• [What this task involves]
How many lines of these records hold the string "Select"? Reply with the number alone.

▼▼▼

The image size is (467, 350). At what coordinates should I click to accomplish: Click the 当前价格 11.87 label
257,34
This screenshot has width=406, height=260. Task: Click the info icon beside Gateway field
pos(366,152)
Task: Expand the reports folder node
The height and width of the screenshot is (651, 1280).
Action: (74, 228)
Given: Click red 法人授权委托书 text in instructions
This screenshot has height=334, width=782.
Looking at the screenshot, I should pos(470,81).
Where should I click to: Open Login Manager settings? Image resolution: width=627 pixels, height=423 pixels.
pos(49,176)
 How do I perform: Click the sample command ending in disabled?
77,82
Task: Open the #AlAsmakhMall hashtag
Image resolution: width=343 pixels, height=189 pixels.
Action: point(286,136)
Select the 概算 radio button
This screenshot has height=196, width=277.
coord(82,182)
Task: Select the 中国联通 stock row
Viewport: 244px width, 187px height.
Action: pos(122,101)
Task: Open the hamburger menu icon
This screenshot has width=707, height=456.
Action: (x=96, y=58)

▲▲▲

• [Your response]
2